◆ **WORK TO BE COMPLETED**: Copy exactly the lines that run from the line containing "Instruction: Open the 绘图(D) menu" to the end of the material below, both ends included.

◆ **INPUT FOR THIS TASK**:
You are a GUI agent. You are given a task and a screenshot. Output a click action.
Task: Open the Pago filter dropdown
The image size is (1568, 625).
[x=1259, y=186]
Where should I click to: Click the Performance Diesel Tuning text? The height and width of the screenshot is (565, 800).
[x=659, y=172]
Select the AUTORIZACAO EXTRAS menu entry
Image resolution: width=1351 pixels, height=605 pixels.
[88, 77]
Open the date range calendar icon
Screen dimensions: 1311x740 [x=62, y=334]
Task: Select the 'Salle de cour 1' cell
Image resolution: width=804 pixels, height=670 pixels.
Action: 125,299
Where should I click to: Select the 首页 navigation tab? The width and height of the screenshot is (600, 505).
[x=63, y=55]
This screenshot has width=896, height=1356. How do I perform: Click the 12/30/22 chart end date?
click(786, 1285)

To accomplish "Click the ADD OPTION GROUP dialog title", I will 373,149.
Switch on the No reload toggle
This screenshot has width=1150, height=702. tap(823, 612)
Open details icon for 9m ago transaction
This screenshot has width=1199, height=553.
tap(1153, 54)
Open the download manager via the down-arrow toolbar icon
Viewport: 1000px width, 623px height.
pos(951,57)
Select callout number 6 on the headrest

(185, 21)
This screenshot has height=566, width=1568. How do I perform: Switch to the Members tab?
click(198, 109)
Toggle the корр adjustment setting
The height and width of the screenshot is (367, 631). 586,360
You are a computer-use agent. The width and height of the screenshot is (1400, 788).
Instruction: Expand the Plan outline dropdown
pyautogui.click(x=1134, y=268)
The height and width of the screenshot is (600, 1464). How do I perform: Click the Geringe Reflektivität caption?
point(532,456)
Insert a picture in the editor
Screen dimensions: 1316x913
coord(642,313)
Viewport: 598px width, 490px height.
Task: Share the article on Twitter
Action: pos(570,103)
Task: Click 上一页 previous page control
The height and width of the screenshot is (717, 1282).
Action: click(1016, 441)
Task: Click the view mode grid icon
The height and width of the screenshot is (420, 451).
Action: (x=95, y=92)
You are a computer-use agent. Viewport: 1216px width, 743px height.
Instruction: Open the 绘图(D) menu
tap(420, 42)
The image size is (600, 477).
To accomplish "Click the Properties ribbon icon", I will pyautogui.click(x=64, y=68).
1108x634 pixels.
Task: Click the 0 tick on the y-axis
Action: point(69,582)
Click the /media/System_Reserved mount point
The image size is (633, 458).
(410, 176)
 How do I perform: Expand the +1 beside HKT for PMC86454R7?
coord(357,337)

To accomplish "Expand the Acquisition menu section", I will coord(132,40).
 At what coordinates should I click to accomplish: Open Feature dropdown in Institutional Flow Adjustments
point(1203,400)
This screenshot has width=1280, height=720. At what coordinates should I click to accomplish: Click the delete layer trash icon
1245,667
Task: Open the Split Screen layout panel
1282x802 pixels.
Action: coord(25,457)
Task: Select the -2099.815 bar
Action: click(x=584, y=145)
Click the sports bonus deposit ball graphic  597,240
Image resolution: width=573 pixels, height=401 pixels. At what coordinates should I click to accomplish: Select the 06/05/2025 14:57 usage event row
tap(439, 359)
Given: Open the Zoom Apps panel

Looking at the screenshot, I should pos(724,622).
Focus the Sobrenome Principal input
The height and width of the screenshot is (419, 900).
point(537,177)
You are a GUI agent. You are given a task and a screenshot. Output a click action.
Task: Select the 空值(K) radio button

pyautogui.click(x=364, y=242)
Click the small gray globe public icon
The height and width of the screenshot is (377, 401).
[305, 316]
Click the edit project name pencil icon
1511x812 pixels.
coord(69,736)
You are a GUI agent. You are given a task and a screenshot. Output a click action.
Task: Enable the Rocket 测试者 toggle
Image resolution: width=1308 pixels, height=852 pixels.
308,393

◆ **OUTPUT FOR THIS EXERCISE**:
Instruction: Open the 绘图(D) menu
tap(420, 42)
The image size is (600, 477).
To accomplish "Click the Properties ribbon icon", I will pyautogui.click(x=64, y=68).
1108x634 pixels.
Task: Click the 0 tick on the y-axis
Action: point(69,582)
Click the /media/System_Reserved mount point
The image size is (633, 458).
(410, 176)
 How do I perform: Expand the +1 beside HKT for PMC86454R7?
coord(357,337)

To accomplish "Expand the Acquisition menu section", I will coord(132,40).
 At what coordinates should I click to accomplish: Open Feature dropdown in Institutional Flow Adjustments
point(1203,400)
This screenshot has width=1280, height=720. At what coordinates should I click to accomplish: Click the delete layer trash icon
1245,667
Task: Open the Split Screen layout panel
1282x802 pixels.
Action: coord(25,457)
Task: Select the -2099.815 bar
Action: click(x=584, y=145)
Click the sports bonus deposit ball graphic  597,240
Image resolution: width=573 pixels, height=401 pixels. At what coordinates should I click to accomplish: Select the 06/05/2025 14:57 usage event row
tap(439, 359)
Given: Open the Zoom Apps panel

Looking at the screenshot, I should pos(724,622).
Focus the Sobrenome Principal input
The height and width of the screenshot is (419, 900).
point(537,177)
You are a GUI agent. You are given a task and a screenshot. Output a click action.
Task: Select the 空值(K) radio button

pyautogui.click(x=364, y=242)
Click the small gray globe public icon
The height and width of the screenshot is (377, 401).
[305, 316]
Click the edit project name pencil icon
1511x812 pixels.
coord(69,736)
You are a GUI agent. You are given a task and a screenshot. Output a click action.
Task: Enable the Rocket 测试者 toggle
Image resolution: width=1308 pixels, height=852 pixels.
308,393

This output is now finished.